Chef der Schiedsrichter: „Von der Kreisliga A an ist es sicher“

Düsseldorf. Martin Warmbier, Chef der Schiedsrichter, spricht im Interview mit der WZ über die Lage in Düsseldorf, Nachwuchssorgen des Verbands und Gewalt in der Kreisliga.

Am Wochenende stand der erste Spieltag in der Kreisliga an. Wie fällt das Fazit aus Sicht der Schiedsrichter aus?

Martin Warmbier: Wir sind alle froh, dass es wieder losgeht. Die ganze Vorbereitung ist ja sowohl für die Mannschaften als auch die Schiedsrichter irgendwann nervig. Jetzt zählt es. Und im Großen und Ganzen war es ein ruhiger Start.

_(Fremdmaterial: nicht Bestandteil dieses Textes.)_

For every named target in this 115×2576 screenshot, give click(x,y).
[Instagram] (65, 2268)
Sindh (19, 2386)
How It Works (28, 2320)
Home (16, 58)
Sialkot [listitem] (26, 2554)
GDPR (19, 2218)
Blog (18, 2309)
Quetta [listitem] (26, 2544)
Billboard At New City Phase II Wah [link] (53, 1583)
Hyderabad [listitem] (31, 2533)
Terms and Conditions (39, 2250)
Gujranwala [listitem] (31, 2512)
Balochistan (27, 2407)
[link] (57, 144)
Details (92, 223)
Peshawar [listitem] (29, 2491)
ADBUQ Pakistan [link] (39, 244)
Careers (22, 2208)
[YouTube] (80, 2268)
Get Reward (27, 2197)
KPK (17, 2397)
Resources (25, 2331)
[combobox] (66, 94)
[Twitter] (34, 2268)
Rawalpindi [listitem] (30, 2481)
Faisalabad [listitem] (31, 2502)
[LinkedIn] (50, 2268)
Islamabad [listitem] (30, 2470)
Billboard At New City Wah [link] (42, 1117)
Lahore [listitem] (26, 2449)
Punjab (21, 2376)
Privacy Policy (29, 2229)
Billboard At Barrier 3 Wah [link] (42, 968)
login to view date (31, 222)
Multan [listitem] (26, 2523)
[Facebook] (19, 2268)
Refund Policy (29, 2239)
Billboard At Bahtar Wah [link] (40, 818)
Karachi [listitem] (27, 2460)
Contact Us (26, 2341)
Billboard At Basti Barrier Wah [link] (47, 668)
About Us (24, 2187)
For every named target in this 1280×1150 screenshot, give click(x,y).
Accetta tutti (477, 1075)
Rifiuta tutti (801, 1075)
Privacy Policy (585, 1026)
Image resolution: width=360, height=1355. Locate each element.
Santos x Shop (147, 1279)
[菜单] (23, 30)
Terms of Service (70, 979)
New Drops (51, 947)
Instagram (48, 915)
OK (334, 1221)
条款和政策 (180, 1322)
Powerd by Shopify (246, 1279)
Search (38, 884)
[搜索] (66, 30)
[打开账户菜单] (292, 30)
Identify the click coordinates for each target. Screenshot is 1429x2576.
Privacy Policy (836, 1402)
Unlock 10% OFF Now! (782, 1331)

Wie viel Organisation steckt hinter einer Saison für die Schiedsrichtervereinigung?

Warmbier: Für uns Schiedsrichter gibt es ja gar keine richtige Sommerpause. Sobald die letzten Spiele der alten Saison vorbei sind, fangen die ersten Mannschaften schon eine Woche später wieder mit dem ersten Testspiel an. Höherklassige Mannschaften, wie die TuRU, beginnen sofort mit der Vorbereitung und brauchen deswegen Schiedsrichter.

Trotzdem ist der Start der Meisterschaft doch noch mal ein ganz anderer Aufwand.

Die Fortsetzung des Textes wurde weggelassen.